Release your inner child – and don’t wear white… http://latomatina.info/la-tomatina/
Number 4. Day of the Dead, (Dia De Muertos), Mexico
Different cultures approach the issue of death and respect for ancestors in a myriad of ways. Few cultures immerse themselves in the ancestor remembrance as comprehensively as the Day of the Dead in Mexico.
The day is an official public holiday on 31 October and continues to 2 November each year.
Heavily decorated altars adorned with flowers, and skeletons and skulls made from alfenique, moulded sugar paste, are built all over Mexico.

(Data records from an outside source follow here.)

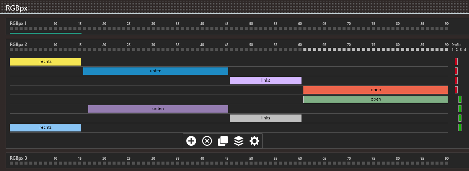Screen dimensions: 469x171
Task: Select the blue unten segment
Action: click(x=155, y=71)
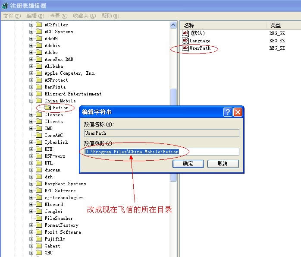Click the Adobe folder icon
Image resolution: width=301 pixels, height=257 pixels.
pyautogui.click(x=39, y=52)
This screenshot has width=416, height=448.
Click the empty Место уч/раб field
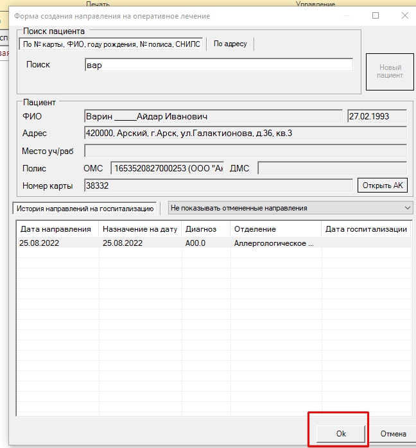click(245, 151)
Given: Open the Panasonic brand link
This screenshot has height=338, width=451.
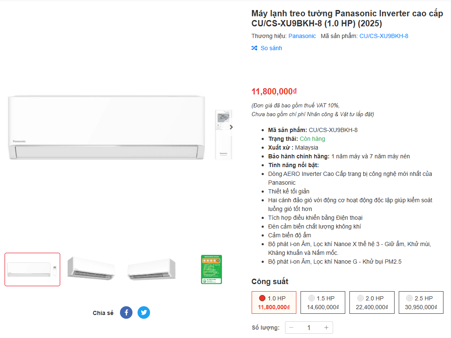Looking at the screenshot, I should pos(302,36).
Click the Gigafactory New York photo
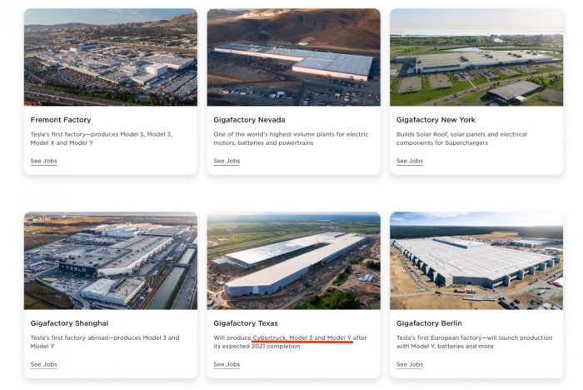This screenshot has height=390, width=583. click(476, 57)
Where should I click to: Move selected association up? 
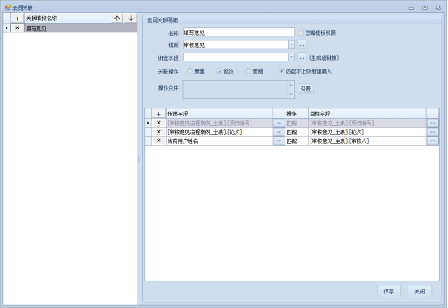[x=117, y=19]
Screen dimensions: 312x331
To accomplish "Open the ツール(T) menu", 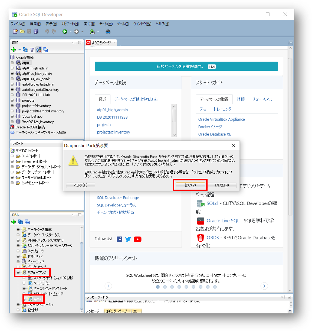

The altars can also include wooden sculptures, patterned paper, clay pottery and food offerings. Markets sell sugar skulls and Dia De Muertos merchandise for the fortnight prior.

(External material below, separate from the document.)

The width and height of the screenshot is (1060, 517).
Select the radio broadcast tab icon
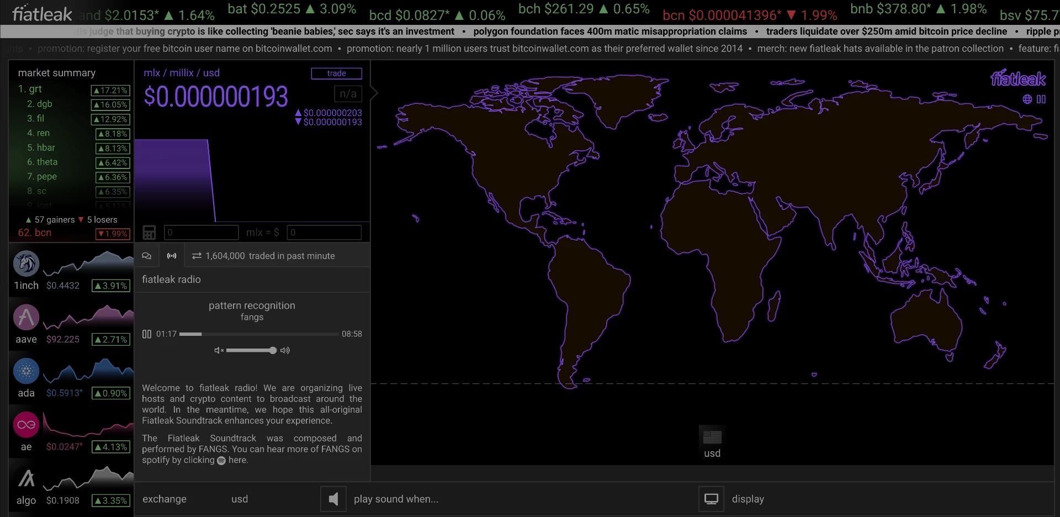coord(172,256)
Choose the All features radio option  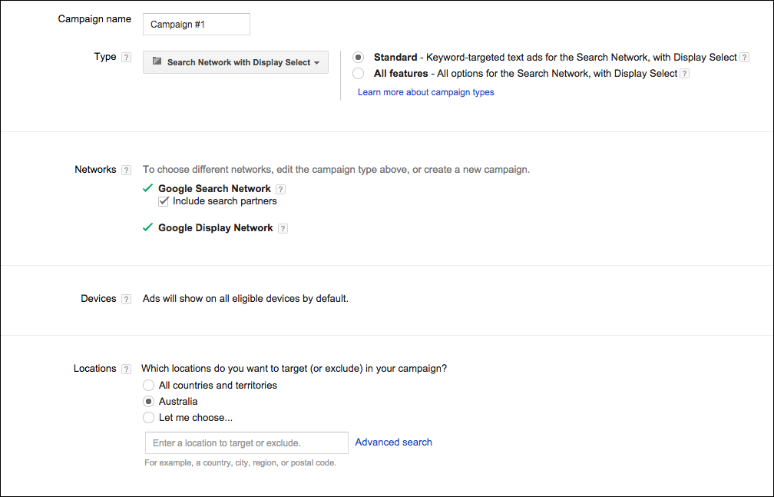pos(358,74)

The festival is not gruesome or horrible, rather, it is a way to revere and remember one’s ancestors.
No specific location in Mexico stands out as exceptional for the Day of the Dead and it is not really a conventional festival. However, you will find pockets of intense observance throughout the country and it is gaining a broader following throughout Latin America and globally.

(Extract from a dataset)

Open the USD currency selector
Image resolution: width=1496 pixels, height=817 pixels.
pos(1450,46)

Number 3. Berlinale (Berlin Film Festival) Germany
While there are some amazing classic film festivals including Cannes, Venice and Toronto, for the cinephile, Berlin stands out as the largest film festival.
Rolling out the red carpet through the middle of February each year, this massive film festival dominates Berlin’s fashion, art, dining and media landscapes.
The grand scale makes the Berlin Film Festival both accessible and diverse. With over 400 films and half a million tickets sold annually, the Berlin Film Festival has a program comprised of seven subsections which could each be stand-alone events in their own right.
A major film industry market event, the European Film Market, is held at the same time further reinforcing the star power on offer. Film screening venues include the Prussian Parliament and many of the best cinemas in the world for both comfort and screen quality.
Number 2. Secret Solstice Festival, Iceland
This is a new event that commenced in 2014, however it provides another reason to visit Iceland along with the world’s only music concert held inside a volcano!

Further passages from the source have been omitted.